Initially being told that the NRL equipment was for use by employees only, McKenzie told Henry, that is wonderful ... go back and tell them to hire you. When Henry reached New York he received a telegram from NRL saying he was hired for two months. At the end of two months, Richard Dolecek, head of the Cryogenics Branch at NRL's Electricity Division asked Henry to stay, and in 1948, he moved to Washington D.C., to work with several other scientists examining the practical uses of superconductors. Henry stayed for 12 years, first as a physicist, then as a supervisory physicist exploring magnetic properties of materials at extremely low temperatures, a field known as cryomagnetism. Keeping pace with what seemed to be a tradition with Henry, he also took a nighttime teaching position at nearby Howard University, teaching physics.
NRL hired Henry to build a high magnetic field laboratory, similar to the Francis Bitter design — a circular metal plate design known to produce the strongest man-made magnetic fields in the world — and bought one of the first commercially sold Collins helium liquefaction facilities — a process developed by Samuel Collins for commercially liquefying helium. Experimental work on low temperature techniques and instrumentation, and both theoretical and experimental research on magnetic and superconducting properties of materials at low temperatures were investigated.
With Henry's laboratory up and running, the Cryogenics Branch acquired Robert Hein, a physicist specializing in superconductivity, to begin studies on superconducting materials at temperatures below 1 Kelvin, or nearly 457 Fahrenheit degrees below zero. The availability of Henry's high magnetic field facility, liquid helium and ultralow temperature facility and instrumentation, and an interacting group of scientists, made the cryogenic group at NRL one of the strongest low temperature physics groups in the world.

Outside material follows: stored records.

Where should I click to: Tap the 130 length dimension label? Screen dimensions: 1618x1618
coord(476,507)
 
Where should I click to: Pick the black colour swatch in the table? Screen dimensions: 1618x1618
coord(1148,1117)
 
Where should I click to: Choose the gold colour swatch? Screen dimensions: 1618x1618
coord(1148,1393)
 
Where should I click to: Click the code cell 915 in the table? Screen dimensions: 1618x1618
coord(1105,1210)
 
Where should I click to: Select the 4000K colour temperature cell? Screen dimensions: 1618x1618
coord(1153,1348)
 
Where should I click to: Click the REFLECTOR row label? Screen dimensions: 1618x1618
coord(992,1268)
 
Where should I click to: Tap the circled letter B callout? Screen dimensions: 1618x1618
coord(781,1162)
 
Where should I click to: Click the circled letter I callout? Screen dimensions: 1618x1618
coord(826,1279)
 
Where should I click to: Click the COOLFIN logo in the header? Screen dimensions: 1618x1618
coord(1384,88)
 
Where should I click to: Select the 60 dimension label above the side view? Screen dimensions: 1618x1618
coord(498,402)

In 1960, Henry took a position at Lockheed Missile and Space Company in California, and served as the senior staff engineer designing electronic missile guidance tools, submarine detection systems and a device for measuring magnetic fields in outer space. He returned to Washington, D.C. in 1968 as a professor in Howard University's Physics Department and its School of Engineering.

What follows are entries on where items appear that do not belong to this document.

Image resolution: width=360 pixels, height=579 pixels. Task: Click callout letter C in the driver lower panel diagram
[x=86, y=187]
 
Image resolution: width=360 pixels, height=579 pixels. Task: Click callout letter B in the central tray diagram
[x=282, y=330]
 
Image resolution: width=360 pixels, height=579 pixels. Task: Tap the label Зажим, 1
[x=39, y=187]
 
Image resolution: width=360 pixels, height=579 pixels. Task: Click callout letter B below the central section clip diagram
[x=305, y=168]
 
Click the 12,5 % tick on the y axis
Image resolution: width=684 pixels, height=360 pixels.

While he formally retired in 1977, Henry continued to devote his time to research and toward encouraging and helping youths and new generations of scientists achieve their full potential. He traveled world wide giving talks and presentations and worked for years with the Minorities Access to Research Careers (MARC) program, established in 1975 by the National Institutes of General Medical Sciences.
Henry received many awards and accommodations throughout his career, not surprisingly one of those included the 'Outstanding Educator in America Award' in both 1974 and 1975. He had written or contributed to hundreds of scientific articles and he co-authored the 1934 book, Procedures in Elementary Qualitative Chemical Analysis. Henry was a Fellow of the American Physical Society and the American Association for the Advancement of Science and his work continues to be cited in textbooks and scientific journals today
Having made significant contributions to the fields of radar technology, physical properties and materials physics and education, Dr. Warren Henry, at age 92, passed Oct. 31, 2001. One of three African Americans to earn a doctorate in science from the University of Chicago in 1941, this former student and colleague of George Washington Carver plowed through every obstacle and paved the way for black scientists in later generations.